Excuse the rant, but I have a couple of points to make about TOR writing and expectations of donors, land reform in particular - one of my principal areas of expertise.
One. Land reform that aims to help the public in general and give the poor access to capital in particular, relies on only one key component. Secure tenure. All the rest is fluff.
Two. Secure tenure can be achieved within the confines of two key structures. The first is title registration (I exclude clearly successful deed recording as in South Africa or the United States) and second, effective enforcement mechanisms through the courts or other institutions.
Three. Title registration - the love of donors and particularly the World Bank - is not rocket science.
Four. Surveyors can be the enemy of rapid registration of title, especially in poorer countries where land is worth nothing but the surveyors insist on five to ten centimeter accuracy - in rural areas. Taste reality. People on the ground know where their boundary runs. Don't interfere. I have been in too many countries where no boundary disputes existed before the surveyors landed in their mother ship.
Five.

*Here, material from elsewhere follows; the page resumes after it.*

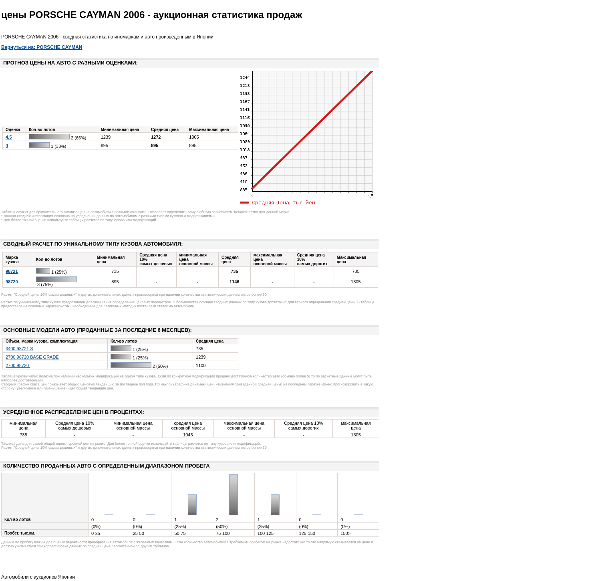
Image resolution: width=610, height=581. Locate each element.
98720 (12, 281)
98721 (12, 271)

Donors need fewer agricultural economists and surveyors driving secure tenure because the vast majority (except for a few, really, really smart practitioners) don't have the slightest regard of the foundations of the policy of secure land tenure. Valuable land is located in urban areas. That's why everyone is moving there and creating, as in Africa, slums at the rate of five percent a year. Give these people tenure first. The wilderness can come next.
Finally. Donors should not permit the release of a TOR that ignores the edges. In other words, don't target one area for reform without looking at the other sectors that directly or indirectly feed into that one area. That is not negligent. Or lazy.
It is stupid and a waste of money.
End of Rant. Thank you and my apologies to agricultural economists and arm-chair reformers.